This is a common belief among Westeners, but it's still wrong.

You should actually read up on some of the major literature in the aforementioned traditions (say, Chuang-Tzu for Taoism and Nagarjuna for Buddhism). Things like cosmology, ontology, epistemology, deities, first causes, and so on are often discussed.

The notion that these religions are just a "way of thinking" or a "philosophy" are simply wrong. They have their own rites and rituals, clerics and priests, prayers and meditations. It isn't just intellectual ideas about the world.

Laterz.


----------



## Xue Sheng (May 22, 2006)

heretic888 said:
			
		

> This is a common belief among Westeners, but it's still wrong.
> 
> You should actually read up on some of the major literature in the aforementioned traditions (say, Chuang-Tzu for Taoism and Nagarjuna for Buddhism). Things like cosmology, ontology, epistemology, deities, first causes, and so on are often discussed.
> 
> ...


 
Agreed, but Taoism, Buddhism and Confucianism, although currently religions, started as Philosophies. They became religions after their founders or alleged founders died.

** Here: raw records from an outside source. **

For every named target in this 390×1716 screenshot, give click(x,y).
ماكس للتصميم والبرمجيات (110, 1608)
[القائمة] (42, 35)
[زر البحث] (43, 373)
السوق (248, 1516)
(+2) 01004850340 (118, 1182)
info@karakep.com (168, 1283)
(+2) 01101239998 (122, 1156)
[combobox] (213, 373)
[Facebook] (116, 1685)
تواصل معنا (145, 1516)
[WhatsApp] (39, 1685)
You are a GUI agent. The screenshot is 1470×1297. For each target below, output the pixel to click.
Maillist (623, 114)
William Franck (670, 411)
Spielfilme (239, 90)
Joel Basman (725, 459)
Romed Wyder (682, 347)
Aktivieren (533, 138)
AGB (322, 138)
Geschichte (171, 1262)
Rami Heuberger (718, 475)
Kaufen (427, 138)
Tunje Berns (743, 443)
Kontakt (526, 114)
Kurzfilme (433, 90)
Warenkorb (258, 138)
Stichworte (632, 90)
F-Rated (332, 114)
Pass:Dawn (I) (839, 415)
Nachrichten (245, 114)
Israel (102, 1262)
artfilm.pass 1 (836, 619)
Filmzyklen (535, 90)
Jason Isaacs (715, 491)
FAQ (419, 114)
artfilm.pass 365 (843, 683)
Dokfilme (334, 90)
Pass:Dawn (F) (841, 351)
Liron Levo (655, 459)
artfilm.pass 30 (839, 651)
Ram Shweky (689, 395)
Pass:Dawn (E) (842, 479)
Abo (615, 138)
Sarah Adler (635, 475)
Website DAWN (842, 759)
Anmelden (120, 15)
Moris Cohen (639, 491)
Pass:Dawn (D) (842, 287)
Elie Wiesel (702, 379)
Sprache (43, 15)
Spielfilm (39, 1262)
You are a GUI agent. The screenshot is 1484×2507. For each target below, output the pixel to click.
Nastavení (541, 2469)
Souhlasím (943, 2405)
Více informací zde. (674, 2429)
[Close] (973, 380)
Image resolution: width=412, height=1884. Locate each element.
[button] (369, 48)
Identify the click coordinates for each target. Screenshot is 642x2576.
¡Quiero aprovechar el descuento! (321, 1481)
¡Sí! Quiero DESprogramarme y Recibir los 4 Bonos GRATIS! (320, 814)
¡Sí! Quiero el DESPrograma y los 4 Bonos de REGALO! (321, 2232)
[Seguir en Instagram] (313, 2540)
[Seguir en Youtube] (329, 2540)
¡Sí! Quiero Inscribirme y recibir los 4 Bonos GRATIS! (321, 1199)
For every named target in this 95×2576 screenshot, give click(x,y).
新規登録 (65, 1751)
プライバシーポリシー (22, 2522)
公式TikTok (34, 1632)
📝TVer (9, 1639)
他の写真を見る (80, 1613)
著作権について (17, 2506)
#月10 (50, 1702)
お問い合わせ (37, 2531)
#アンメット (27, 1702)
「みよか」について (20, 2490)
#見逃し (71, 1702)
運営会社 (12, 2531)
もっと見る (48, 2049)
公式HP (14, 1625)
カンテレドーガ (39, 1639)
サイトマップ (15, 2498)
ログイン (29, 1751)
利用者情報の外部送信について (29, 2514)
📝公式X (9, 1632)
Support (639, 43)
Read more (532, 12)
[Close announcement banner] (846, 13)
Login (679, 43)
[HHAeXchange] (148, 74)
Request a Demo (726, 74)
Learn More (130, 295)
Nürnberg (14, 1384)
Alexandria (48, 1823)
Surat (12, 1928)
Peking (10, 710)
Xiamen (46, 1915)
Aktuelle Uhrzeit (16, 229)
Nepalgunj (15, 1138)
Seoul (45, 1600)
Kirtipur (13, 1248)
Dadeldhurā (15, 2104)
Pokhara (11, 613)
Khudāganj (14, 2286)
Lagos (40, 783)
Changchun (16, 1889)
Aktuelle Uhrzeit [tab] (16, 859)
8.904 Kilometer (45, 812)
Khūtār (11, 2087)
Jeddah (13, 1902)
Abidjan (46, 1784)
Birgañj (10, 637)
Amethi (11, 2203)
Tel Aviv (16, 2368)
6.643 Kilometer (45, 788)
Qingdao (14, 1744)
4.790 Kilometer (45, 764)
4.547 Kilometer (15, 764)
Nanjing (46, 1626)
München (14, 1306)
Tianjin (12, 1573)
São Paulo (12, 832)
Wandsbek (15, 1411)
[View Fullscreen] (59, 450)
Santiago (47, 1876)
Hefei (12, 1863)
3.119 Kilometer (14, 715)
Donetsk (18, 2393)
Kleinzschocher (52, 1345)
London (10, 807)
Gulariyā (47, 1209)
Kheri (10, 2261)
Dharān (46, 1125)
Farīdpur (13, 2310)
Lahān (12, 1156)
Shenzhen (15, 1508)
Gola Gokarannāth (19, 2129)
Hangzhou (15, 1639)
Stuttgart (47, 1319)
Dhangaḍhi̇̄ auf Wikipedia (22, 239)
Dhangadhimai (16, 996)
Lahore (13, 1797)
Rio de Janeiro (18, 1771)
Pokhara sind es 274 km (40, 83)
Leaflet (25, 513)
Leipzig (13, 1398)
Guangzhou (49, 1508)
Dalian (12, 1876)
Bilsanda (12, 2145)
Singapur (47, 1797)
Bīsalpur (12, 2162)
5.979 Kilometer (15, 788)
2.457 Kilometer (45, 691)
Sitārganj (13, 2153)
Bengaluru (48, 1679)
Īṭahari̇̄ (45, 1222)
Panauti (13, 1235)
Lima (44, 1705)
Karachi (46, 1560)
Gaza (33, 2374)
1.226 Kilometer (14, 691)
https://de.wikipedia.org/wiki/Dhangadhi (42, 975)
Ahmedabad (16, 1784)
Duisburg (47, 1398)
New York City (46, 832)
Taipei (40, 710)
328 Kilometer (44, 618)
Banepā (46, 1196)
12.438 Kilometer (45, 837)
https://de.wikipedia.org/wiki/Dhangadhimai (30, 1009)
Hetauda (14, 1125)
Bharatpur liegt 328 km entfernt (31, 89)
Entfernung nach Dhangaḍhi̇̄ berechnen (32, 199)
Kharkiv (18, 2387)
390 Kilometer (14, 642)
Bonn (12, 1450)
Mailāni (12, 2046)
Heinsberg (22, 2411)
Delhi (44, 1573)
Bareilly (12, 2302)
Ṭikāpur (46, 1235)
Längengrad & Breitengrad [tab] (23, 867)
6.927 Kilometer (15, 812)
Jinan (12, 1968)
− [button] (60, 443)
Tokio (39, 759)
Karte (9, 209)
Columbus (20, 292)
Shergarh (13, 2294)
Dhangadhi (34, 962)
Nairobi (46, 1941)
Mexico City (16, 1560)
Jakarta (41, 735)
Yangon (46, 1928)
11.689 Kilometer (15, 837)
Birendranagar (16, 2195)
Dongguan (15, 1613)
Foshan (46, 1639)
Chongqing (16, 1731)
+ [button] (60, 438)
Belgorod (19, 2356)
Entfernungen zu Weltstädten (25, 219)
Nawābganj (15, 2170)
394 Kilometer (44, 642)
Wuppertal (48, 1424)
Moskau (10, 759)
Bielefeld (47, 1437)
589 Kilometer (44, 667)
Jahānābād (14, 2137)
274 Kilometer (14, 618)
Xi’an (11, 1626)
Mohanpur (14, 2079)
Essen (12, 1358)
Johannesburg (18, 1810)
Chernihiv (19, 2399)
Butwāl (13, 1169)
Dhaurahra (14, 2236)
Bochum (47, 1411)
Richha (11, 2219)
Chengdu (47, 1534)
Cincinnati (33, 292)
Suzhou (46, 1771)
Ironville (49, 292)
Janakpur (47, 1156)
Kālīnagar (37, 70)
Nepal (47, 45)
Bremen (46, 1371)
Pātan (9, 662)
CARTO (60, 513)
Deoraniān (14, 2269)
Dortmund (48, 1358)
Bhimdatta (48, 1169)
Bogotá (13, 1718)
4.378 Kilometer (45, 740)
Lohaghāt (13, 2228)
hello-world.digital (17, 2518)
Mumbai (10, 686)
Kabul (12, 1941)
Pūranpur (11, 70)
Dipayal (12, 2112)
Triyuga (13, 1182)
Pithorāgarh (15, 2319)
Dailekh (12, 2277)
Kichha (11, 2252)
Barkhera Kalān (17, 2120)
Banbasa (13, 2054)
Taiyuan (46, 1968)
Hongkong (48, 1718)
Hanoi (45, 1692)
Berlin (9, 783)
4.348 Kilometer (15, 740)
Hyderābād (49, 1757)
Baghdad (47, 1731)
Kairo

And as these religions apply to the associated martial arts, it is the philosophical side that is mainly part of the martial art, not the ritualistic or religious side.

Also it should be taken into consideration that Eastern religions unlike western religions are inclusive. It is when these religions came to the West that Westerns began to view them from the Western perspective and look at them as exclusive and separate entities from all other things eastern.


----------



## mantis (May 23, 2006)

in my style you MUST follow the religion of the style
it's a PRAYING MANTIS so you MUST start praying to get good.
okay, stupid joke is over

no, i do not think it has anything to do with religion.  However i think the MA itself and its culture are very much affected by religion.


----------



## Xue Sheng (May 23, 2006)

mantis said:
			
		

> in my style you MUST follow the religion of the style
> it's a PRAYING MANTIS so you MUST start praying to get good.
> okay, stupid joke is over
> 
> no, i do not think it has anything to do with religion. However i think the MA itself and its culture are very much affected by religion.


 
But do you prey to the North in Mandarin or the South in Cantonese?
Northern Preying Mantis
Southern Preying Mantis


----------



## mantis (May 23, 2006)

Xue Sheng said:
			
		

> But do you prey to the North in Mandarin or the South in Cantonese?
> Northern Preying Mantis
> Southern Preying Mantis


if you say it's preying then you ruin it.  you have to say 'praying' as in the original mantis name "mantide religiosa"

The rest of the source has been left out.